Subject: Re: dump and nodump flag
To: Brian C. Grayson <>
From: Manuel Bouyer <>
List: tech-kern
Date: 03/07/1999 16:51:18
On Mar 3, Brian C. Grayson wrote
>   Hm.  Is there any reason we can't do pass 1 and 2 (including
> the nodump stuff) at the same time?  Correct me if I'm wrong on
> any of this:
> Pass 1:  Find all inodes that need to be dumped (modified since
>     last dump).
> Pass 2:  Look at each directory, and figure out if it contains
>     any files flagged in pass 1.
>   Couldn't we just use a recursive traversal of the (possibly
> unmounted) FS, and do it all, including checking for nodump
> flags, all in one pass?
> Pseudo-code:
> DumpPass1And2(inode) {  /*  DumpPass1And2 returns the size
> 			    estimate for this and any children inodes.  */
>   if (inode is a directory) {
>     if not dumpable due to nodump flag, return 0;
>     otherwise, call DumpPass1And2 for each child and add up return values.
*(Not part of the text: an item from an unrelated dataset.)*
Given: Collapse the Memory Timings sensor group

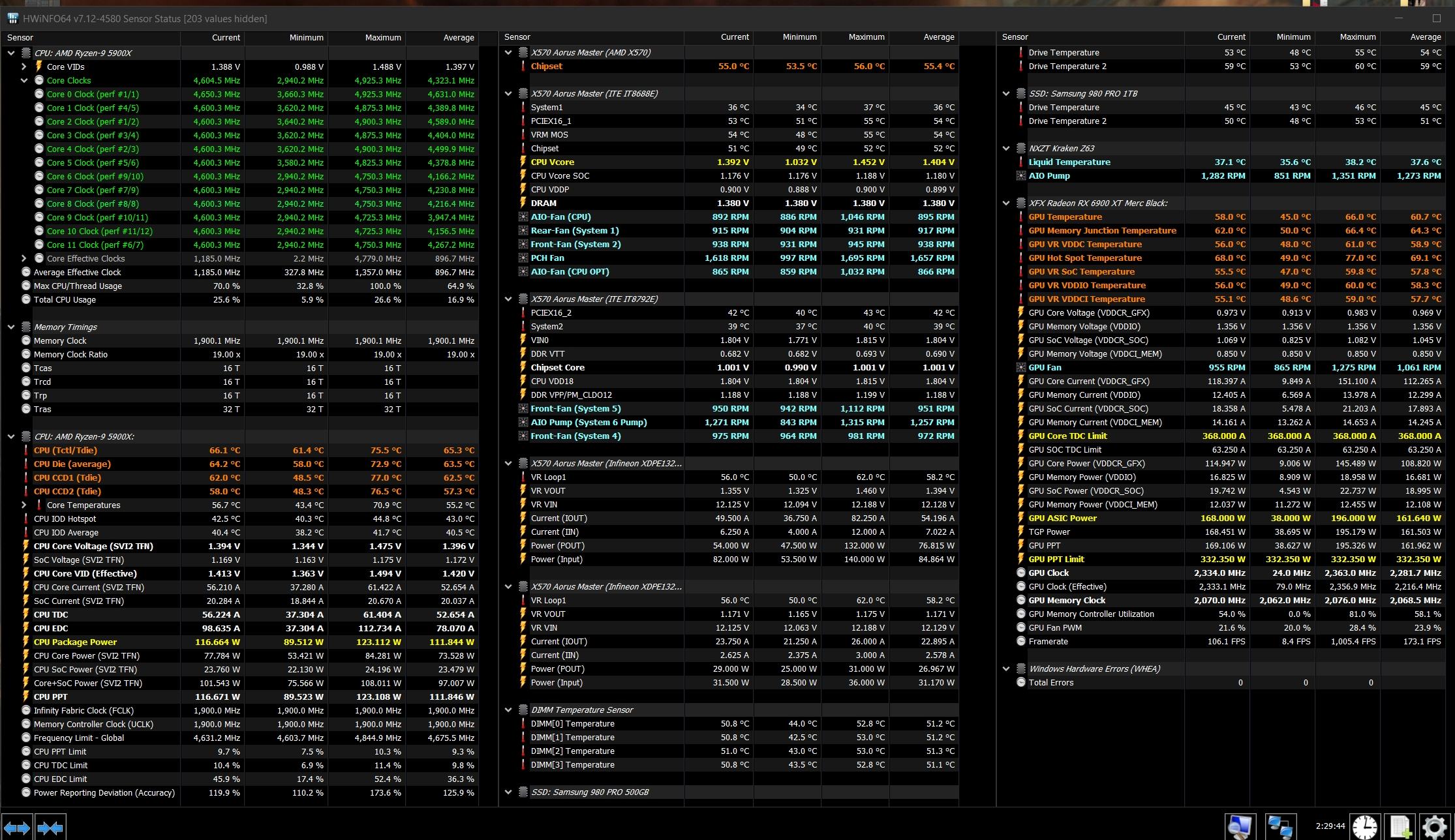Looking at the screenshot, I should point(11,327).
>     if (return_sum == 0) return 0;  /*  We don't need to be dumped either.  */
>     set bit for inode.
>     set bit for directory.
>     return return_sum+estimate for myself;
>   }
>   /* else, it's a file.  */
>   if not dumpable, return 0;
>   set bit for inode
>   return estimate;
> }
> /*  The tape estimate is easy to calculate.  :)  */
> tape_estimate = DumpPass1And2(rootino);
>   In fact, a traversal, with the new nodump mods, would
> actually perform fewer disk accesses, as the inodes for files
> under a nodump directory would never be examined.  It would not
> necessarily walk over the inodes in order, though, so maybe
> it's a wash from the performance point of view.  But I think it
> would be much cleaner code!  And many fewer lines, too!
>   One other advantage to going to a cleanly-written
> traversal-style method is, it would be nearly trivial to write
> dump_ext2fs and dump_lfs (not to be confused with the existing
> dumplfs, which is really more like lfsdb), and maybe even
> dump_nfs, dump_msdos, dump_mfs, dump_ados.

Well, this has the usual problem of recursive code: memory usage on
the stack can become very higth, which can be a problem for low-memory
machines. The second problem is that inodes are not read in order,
which can make things considerably slower. Maybe both can be solved
with an intelligent caching algorithm, but this is not an easy task.

Manuel Bouyer, LIP6, Universite Paris VI.